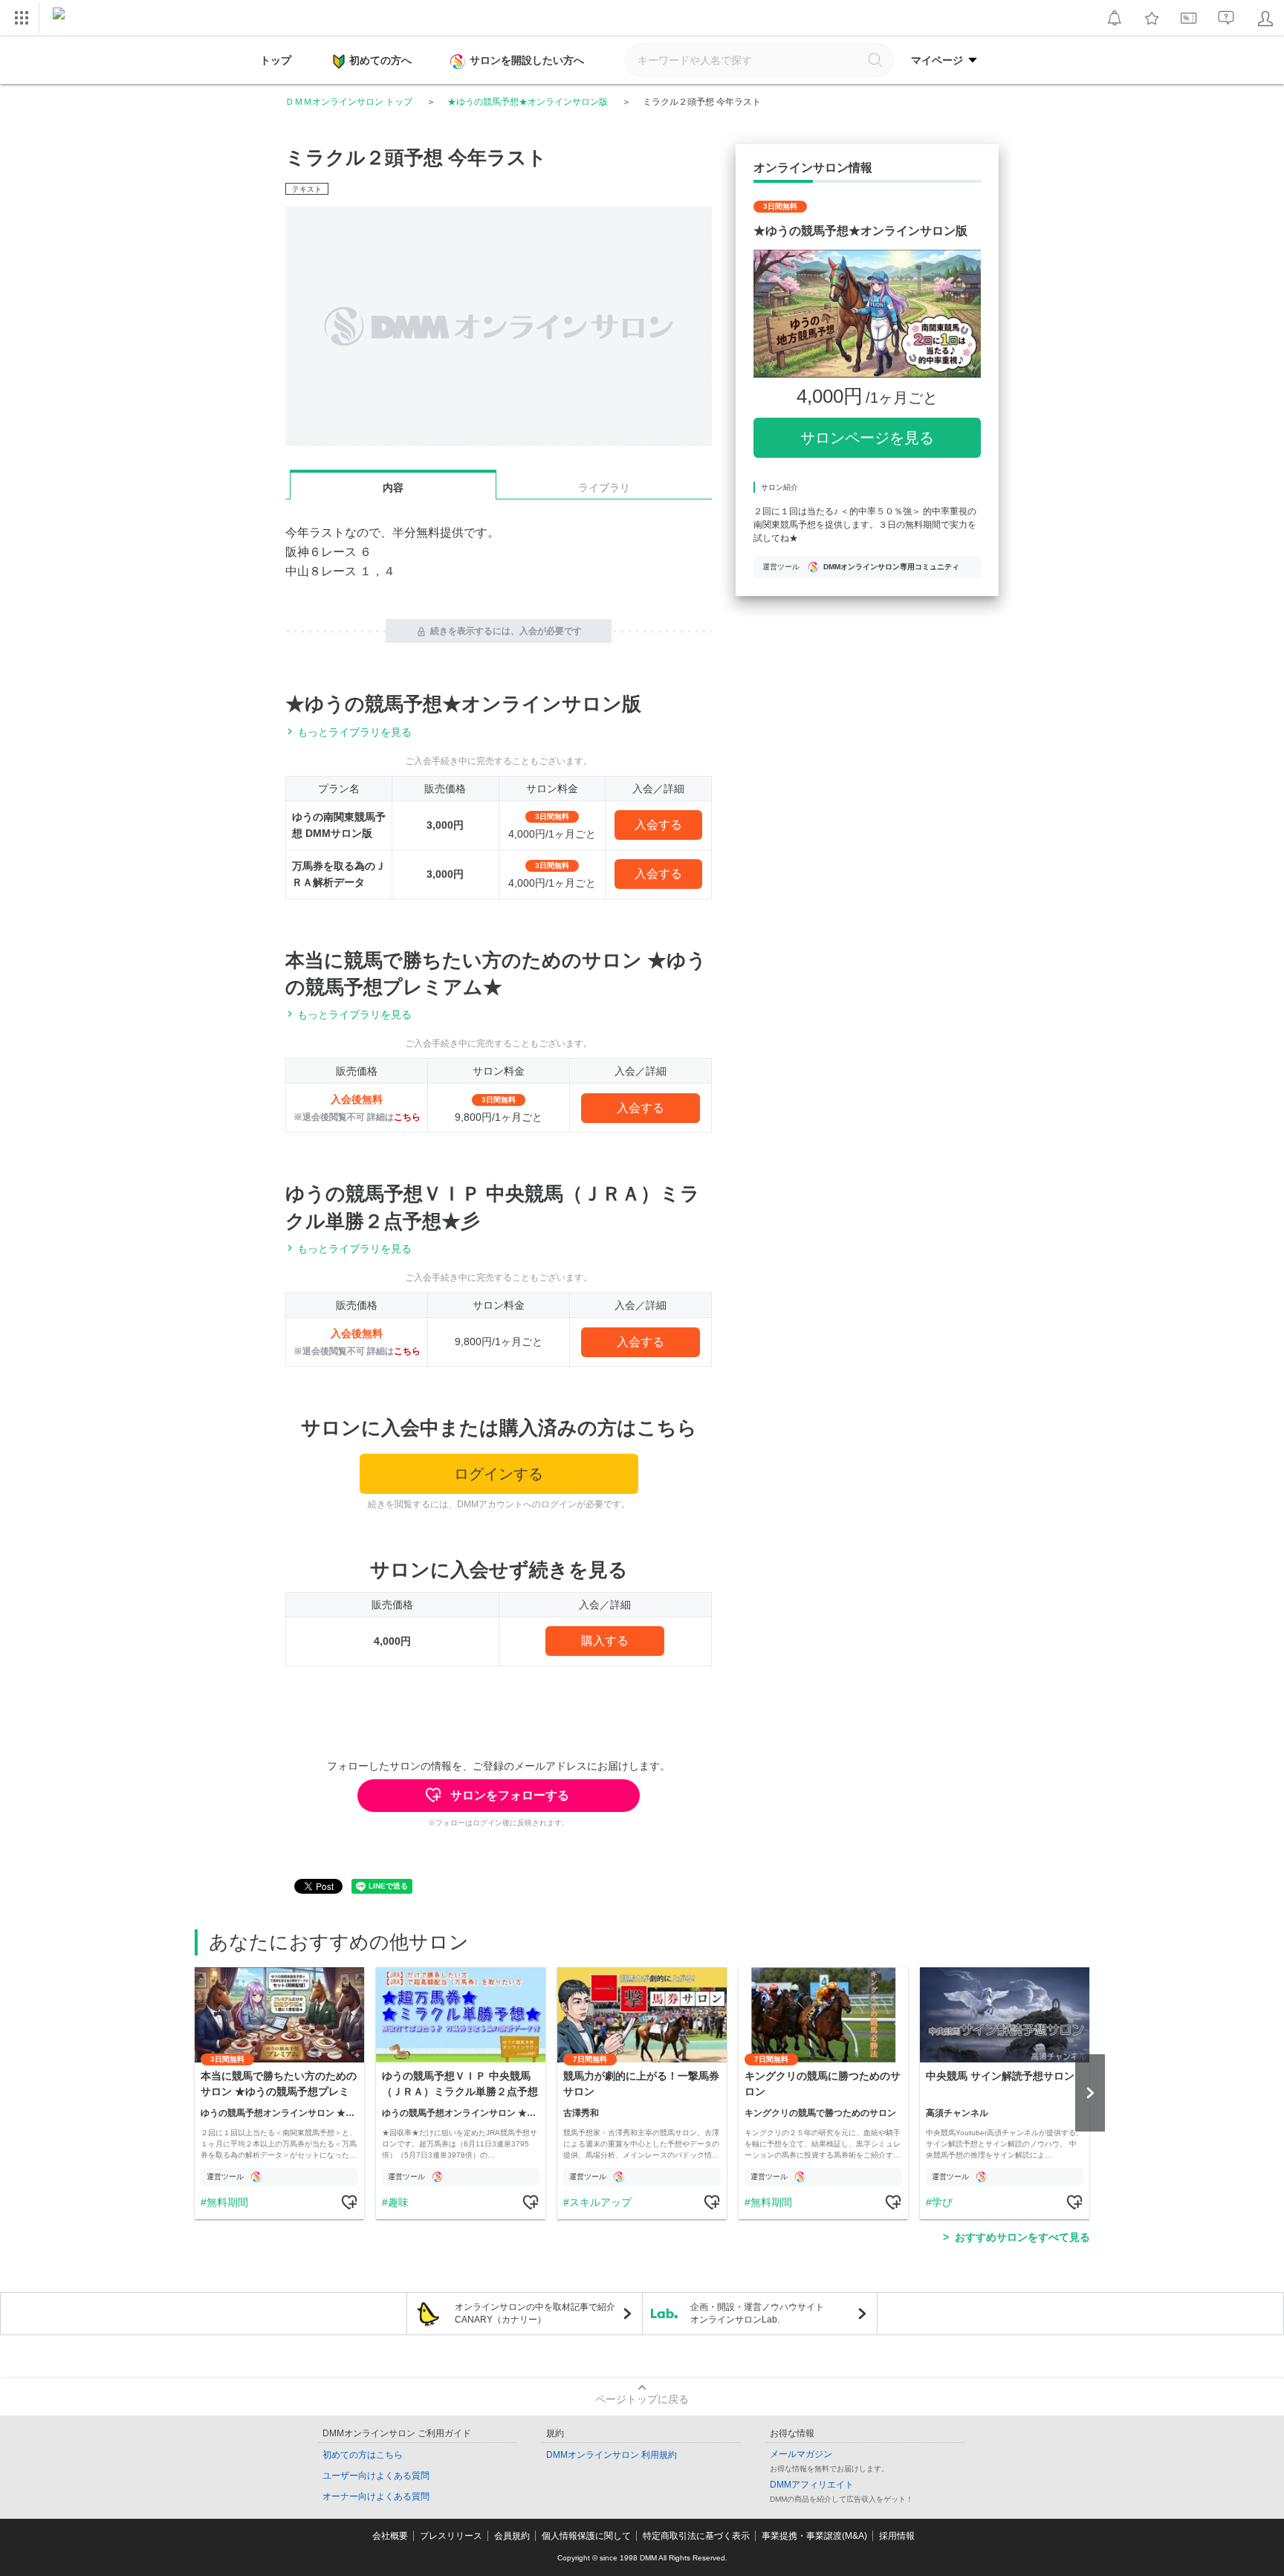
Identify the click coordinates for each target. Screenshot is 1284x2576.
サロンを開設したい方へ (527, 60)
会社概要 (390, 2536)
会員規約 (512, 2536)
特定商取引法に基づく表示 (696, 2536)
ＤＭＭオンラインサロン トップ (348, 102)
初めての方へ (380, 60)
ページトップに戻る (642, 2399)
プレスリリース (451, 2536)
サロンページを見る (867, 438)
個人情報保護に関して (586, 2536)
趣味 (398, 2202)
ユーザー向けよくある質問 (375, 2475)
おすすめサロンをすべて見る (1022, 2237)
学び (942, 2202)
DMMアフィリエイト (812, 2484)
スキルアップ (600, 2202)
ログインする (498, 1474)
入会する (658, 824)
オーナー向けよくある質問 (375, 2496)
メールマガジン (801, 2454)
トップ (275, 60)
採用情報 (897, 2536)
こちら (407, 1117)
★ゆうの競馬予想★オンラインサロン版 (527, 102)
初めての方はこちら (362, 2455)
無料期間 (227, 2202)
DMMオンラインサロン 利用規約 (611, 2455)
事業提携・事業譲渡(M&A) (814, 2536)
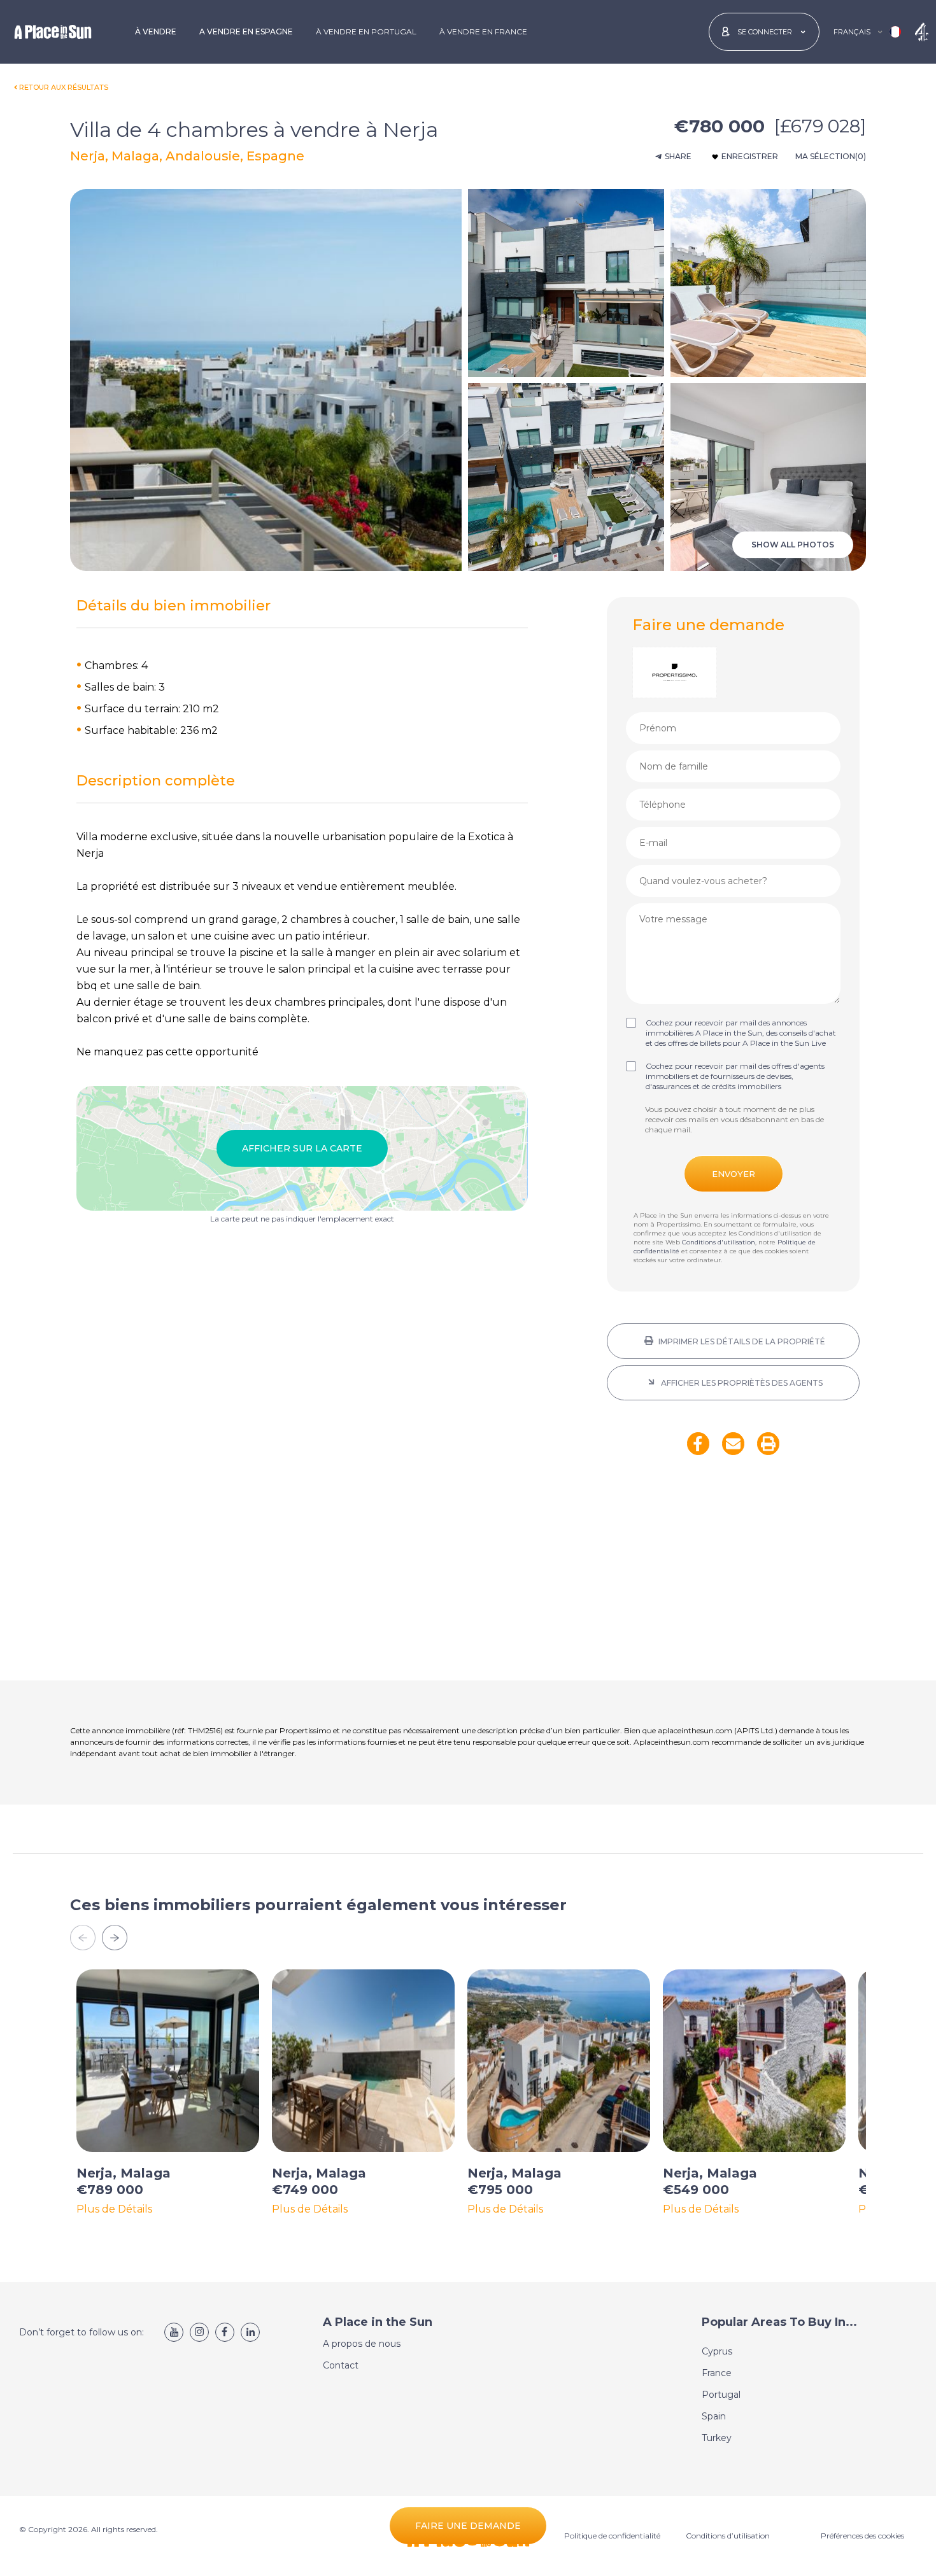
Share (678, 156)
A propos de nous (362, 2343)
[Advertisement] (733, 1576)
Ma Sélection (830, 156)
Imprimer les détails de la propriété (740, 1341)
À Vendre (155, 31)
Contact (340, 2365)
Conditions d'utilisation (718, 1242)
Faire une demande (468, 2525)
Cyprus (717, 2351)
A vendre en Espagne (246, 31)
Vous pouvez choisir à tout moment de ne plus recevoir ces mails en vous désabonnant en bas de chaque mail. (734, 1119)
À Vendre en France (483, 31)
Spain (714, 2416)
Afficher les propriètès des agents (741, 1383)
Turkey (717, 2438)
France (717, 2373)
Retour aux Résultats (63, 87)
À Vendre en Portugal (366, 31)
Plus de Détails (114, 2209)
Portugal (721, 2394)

---+---

Write out the records shown above exactly, but do not include any images.

Identify the click coordinates for each target. Screenshot is 1284x2576.
サロンを開設したい方へ (527, 60)
会社概要 (390, 2536)
会員規約 (512, 2536)
特定商取引法に基づく表示 (696, 2536)
ＤＭＭオンラインサロン トップ (348, 102)
初めての方へ (380, 60)
ページトップに戻る (642, 2399)
プレスリリース (451, 2536)
サロンページを見る (867, 438)
個人情報保護に関して (586, 2536)
趣味 (398, 2202)
ユーザー向けよくある質問 (375, 2475)
おすすめサロンをすべて見る (1022, 2237)
学び (942, 2202)
DMMアフィリエイト (812, 2484)
スキルアップ (600, 2202)
ログインする (498, 1474)
入会する (658, 824)
オーナー向けよくある質問 (375, 2496)
メールマガジン (801, 2454)
トップ (275, 60)
採用情報 (897, 2536)
こちら (407, 1117)
★ゆうの競馬予想★オンラインサロン版 (527, 102)
初めての方はこちら (362, 2455)
無料期間 (227, 2202)
DMMオンラインサロン 利用規約 (611, 2455)
事業提携・事業譲渡(M&A) (814, 2536)
Share (678, 156)
A propos de nous (362, 2343)
[Advertisement] (733, 1576)
Ma Sélection (830, 156)
Imprimer les détails de la propriété (740, 1341)
À Vendre (155, 31)
Contact (340, 2365)
Conditions d'utilisation (718, 1242)
Faire une demande (468, 2525)
Cyprus (717, 2351)
A vendre en Espagne (246, 31)
Vous pouvez choisir à tout moment de ne plus recevoir ces mails en vous désabonnant en bas de chaque mail. (734, 1119)
À Vendre en France (483, 31)
Spain (714, 2416)
Afficher les propriètès des agents (741, 1383)
Turkey (717, 2438)
France (717, 2373)
Retour aux Résultats (63, 87)
À Vendre en Portugal (366, 31)
Plus de Détails (114, 2209)
Portugal (721, 2394)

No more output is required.